## What you are asked to do
Here are the records. Write out exactly the lines between the one holding "Open the link 如何编写Excel文件" and the one holding "has height=546, width=616.", inclusive.

####################

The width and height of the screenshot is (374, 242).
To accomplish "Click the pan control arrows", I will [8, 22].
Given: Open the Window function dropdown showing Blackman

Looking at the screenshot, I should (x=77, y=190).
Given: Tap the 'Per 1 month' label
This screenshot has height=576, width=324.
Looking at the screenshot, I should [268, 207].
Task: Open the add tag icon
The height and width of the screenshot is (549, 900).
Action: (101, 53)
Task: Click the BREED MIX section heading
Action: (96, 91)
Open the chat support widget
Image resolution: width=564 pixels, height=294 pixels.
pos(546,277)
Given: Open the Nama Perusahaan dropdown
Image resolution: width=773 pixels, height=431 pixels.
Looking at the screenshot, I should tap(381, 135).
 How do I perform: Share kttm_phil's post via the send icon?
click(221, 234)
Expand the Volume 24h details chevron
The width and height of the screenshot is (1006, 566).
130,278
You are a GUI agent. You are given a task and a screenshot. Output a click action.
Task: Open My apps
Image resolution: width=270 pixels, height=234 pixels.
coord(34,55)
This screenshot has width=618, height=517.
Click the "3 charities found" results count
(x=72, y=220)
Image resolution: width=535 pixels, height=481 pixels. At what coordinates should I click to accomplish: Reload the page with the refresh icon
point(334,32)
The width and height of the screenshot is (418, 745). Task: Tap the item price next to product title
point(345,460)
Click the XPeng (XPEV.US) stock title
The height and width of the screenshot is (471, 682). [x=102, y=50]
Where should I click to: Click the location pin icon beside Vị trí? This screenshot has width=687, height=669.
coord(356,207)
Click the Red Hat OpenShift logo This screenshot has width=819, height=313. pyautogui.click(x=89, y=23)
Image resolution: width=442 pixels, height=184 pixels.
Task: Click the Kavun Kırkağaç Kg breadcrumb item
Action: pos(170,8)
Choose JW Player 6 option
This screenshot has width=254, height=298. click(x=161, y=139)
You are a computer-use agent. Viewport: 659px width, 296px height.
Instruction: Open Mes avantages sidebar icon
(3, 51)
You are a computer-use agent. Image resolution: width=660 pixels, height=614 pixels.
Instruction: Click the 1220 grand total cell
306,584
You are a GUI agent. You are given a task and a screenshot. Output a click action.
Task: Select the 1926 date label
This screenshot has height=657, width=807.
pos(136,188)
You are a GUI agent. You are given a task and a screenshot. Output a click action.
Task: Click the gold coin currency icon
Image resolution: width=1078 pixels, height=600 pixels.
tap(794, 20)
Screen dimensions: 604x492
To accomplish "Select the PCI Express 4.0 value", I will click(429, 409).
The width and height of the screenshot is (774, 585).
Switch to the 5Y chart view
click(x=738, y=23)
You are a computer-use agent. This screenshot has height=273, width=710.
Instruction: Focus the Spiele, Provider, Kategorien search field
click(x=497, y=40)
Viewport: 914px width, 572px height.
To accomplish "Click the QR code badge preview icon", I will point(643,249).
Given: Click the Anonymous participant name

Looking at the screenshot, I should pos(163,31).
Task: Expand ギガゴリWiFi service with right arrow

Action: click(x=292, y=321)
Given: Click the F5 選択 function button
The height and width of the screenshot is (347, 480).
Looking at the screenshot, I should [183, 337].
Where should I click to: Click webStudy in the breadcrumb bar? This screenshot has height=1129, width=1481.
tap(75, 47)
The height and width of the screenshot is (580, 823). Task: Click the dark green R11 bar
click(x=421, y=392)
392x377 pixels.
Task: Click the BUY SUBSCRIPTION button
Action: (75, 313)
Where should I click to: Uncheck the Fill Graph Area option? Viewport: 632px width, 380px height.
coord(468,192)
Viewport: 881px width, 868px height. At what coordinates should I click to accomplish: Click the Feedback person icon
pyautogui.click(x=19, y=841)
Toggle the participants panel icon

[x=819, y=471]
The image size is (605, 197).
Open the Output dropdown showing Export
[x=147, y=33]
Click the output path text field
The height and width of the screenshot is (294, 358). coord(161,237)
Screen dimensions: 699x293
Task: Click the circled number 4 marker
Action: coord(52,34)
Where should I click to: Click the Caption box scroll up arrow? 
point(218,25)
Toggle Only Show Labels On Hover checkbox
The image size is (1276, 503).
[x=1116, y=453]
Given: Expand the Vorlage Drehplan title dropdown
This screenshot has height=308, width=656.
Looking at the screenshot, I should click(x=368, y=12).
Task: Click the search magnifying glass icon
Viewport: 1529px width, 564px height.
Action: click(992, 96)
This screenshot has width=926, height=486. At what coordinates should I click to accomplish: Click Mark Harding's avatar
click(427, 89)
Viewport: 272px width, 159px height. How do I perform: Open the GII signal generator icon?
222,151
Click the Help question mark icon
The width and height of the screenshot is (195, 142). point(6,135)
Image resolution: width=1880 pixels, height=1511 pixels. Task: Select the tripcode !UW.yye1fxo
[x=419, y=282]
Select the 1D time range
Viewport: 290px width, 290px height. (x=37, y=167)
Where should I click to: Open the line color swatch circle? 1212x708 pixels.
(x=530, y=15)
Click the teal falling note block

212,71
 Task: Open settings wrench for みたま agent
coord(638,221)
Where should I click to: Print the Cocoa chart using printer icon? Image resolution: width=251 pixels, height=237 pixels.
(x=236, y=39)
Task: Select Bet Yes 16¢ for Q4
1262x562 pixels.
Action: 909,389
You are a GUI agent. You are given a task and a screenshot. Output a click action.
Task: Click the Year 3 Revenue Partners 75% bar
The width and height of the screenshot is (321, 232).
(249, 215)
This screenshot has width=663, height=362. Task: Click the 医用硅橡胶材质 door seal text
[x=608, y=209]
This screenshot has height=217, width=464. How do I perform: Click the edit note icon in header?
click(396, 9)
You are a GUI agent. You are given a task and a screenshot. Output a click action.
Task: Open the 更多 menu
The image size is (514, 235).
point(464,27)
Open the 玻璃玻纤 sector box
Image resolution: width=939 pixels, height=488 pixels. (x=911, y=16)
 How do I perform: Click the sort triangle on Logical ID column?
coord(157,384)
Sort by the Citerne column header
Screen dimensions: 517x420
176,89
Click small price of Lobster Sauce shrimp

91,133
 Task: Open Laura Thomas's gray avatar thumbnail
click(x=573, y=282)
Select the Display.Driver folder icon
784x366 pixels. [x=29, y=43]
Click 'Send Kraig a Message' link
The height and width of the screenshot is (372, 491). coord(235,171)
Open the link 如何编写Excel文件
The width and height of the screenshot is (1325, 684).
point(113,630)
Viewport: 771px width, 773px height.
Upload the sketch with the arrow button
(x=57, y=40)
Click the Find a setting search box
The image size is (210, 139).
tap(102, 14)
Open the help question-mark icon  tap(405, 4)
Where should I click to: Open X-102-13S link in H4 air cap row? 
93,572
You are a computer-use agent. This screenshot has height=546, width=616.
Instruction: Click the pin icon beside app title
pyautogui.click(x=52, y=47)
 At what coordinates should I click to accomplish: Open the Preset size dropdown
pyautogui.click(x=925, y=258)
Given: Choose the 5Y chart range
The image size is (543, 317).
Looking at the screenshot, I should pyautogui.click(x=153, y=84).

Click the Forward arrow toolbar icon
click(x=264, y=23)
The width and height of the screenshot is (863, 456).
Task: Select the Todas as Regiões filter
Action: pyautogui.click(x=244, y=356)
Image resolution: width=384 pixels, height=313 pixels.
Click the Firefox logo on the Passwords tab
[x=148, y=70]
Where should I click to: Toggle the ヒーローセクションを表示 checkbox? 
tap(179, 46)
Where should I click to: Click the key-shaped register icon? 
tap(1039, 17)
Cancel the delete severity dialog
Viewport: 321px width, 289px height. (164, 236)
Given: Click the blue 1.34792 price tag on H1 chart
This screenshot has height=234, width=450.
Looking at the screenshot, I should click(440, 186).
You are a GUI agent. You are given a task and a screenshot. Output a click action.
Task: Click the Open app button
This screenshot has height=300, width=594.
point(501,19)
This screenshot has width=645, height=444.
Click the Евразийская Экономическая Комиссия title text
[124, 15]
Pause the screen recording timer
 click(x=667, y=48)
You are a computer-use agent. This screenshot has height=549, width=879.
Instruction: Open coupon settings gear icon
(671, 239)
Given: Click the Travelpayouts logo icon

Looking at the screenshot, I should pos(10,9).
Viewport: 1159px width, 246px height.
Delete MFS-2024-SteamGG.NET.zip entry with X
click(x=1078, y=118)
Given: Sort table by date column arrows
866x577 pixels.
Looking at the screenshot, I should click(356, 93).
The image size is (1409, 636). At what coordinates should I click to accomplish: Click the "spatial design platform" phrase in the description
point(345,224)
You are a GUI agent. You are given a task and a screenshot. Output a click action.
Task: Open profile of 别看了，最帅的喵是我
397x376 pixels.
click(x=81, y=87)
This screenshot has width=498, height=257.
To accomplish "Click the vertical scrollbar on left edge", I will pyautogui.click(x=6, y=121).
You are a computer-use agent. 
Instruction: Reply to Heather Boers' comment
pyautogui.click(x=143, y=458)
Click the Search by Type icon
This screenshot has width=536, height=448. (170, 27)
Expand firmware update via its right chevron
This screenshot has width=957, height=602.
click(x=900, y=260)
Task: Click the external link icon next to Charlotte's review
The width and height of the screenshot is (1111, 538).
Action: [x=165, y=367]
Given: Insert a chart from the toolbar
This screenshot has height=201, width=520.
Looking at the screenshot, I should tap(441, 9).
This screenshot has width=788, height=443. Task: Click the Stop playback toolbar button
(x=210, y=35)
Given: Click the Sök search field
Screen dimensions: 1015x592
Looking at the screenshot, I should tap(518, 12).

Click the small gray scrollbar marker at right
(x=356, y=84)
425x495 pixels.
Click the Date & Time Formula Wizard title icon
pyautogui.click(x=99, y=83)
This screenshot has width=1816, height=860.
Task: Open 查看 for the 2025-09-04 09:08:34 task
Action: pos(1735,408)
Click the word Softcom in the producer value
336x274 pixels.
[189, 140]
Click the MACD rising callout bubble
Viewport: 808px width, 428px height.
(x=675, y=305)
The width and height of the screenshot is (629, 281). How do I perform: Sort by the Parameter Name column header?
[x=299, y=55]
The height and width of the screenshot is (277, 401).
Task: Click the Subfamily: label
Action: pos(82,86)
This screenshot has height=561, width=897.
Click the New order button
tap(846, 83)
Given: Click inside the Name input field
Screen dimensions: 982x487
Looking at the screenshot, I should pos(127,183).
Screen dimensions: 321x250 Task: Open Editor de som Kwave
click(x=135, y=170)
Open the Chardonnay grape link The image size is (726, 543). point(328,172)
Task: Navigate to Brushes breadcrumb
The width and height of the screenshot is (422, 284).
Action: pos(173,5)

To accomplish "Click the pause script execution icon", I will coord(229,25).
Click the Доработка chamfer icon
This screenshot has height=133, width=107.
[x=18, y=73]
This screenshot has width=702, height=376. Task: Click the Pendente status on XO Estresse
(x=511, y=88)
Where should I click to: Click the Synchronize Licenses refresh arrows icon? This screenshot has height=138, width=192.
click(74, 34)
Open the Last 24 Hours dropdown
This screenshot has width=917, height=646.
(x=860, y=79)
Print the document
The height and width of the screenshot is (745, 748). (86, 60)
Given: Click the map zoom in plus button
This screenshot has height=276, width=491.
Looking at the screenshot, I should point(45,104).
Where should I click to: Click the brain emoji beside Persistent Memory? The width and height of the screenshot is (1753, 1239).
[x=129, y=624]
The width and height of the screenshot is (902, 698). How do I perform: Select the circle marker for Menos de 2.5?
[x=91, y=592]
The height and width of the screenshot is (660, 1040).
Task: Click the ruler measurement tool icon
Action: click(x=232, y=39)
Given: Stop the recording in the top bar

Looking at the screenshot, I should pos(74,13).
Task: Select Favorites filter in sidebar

####################

## Reply
Open the link 如何编写Excel文件
The width and height of the screenshot is (1325, 684).
point(113,630)
Viewport: 771px width, 773px height.
Upload the sketch with the arrow button
(x=57, y=40)
Click the Find a setting search box
The image size is (210, 139).
tap(102, 14)
Open the help question-mark icon  tap(405, 4)
Where should I click to: Open X-102-13S link in H4 air cap row? 
93,572
You are a computer-use agent. This screenshot has height=546, width=616.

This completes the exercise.